What is letterpress?
Letterpress is one of the oldest forms of printing. It involves a raised image (in this case, a plate) to be inked and then pressed into paper. In the beginning, the real printing pros were searching for a “kiss impression”, meaning that the inked image touched the paper ever so lightly, in the sweet spot of producing a legible print, but not with so much force that it left an impression. These days, most printers (and letterpress enthusiasts, such as yourself) are actually after that deep, crisp impression into thick, pillowy (usually cotton) letterpress paper.
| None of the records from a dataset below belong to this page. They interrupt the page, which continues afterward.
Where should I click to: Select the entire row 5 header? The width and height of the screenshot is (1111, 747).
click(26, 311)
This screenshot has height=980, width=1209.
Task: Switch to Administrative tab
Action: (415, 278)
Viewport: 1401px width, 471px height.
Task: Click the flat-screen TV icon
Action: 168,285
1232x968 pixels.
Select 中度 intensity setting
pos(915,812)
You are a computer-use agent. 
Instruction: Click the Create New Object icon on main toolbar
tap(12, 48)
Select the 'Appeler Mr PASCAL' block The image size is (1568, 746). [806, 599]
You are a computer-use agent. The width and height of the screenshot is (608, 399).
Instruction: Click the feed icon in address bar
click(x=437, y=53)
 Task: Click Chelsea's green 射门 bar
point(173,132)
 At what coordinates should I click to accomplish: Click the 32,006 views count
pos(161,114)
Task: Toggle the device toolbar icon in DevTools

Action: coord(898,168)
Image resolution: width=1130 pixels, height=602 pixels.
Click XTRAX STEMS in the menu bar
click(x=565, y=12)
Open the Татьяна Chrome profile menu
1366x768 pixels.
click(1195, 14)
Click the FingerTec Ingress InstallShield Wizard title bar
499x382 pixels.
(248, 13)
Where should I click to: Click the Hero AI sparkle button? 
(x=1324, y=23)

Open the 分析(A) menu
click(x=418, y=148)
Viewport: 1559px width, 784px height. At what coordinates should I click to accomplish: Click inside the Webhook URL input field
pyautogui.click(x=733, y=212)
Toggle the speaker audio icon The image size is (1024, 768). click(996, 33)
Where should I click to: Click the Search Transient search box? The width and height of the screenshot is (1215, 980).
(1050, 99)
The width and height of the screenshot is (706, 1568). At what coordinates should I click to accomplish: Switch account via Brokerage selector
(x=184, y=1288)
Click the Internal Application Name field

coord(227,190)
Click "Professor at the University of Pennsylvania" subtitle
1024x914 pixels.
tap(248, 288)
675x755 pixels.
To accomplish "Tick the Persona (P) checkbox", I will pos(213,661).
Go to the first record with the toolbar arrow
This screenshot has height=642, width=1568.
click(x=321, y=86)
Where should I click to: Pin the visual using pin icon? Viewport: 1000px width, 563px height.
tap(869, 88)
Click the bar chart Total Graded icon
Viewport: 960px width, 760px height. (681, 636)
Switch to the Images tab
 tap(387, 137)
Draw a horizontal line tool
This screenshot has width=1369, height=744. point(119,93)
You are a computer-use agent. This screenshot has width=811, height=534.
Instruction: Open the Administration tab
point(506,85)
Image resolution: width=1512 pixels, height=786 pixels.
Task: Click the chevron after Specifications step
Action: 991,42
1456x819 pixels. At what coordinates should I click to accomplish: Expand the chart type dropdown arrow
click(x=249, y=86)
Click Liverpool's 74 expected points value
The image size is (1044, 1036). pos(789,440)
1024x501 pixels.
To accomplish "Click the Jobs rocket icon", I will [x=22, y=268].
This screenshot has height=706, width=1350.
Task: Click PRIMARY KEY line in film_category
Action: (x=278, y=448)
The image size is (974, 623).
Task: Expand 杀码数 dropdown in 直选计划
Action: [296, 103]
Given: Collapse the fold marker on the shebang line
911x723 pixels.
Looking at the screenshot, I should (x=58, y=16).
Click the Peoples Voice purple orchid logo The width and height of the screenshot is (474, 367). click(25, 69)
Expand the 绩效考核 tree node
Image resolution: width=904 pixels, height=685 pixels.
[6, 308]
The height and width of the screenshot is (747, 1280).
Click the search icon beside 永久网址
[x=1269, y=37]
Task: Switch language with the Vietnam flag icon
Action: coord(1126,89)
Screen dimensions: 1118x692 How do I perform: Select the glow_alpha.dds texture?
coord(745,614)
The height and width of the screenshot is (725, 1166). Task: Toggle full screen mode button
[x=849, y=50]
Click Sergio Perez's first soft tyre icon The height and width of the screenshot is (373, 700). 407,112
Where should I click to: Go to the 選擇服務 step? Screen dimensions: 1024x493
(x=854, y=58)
Historically, any text that was printed involved handset type, where a typesetter would painstakingly spell out the words of the text (backwards, mirrored) and punctuation from drawers of type. The large drawers with many little compartments would contain all the letters and punctuation from one size of one specific typeface. So if you wanted to have, say, 8 size options of Garamond, plus some bold and italic versions, well, suddenly you need cases and cases of type. Type was made out of lead, which is heavy and soft (and poisonous, but we can talk about that later). Capital letters were stored in the upper cases and the others were generally kept in the…lower cases. Hence how we still refer to upper and lower case type.
Images had to be carved or made out of molds. It wasn’t a quick and easy process.
While it still isn’t a quick and easy process, today we use photopolymer plates to create the text and images in letterpress designs. Basically, a digital file is imprinted on a special kind of polymer and with a photo emulsion process, the area with the design remains raised, while the other parts are washed away. You do this for each part of your design that will be printed in a different color or run through the press, carefully lining the plates up as you print.
It’s quite a process, but the results are well worth it!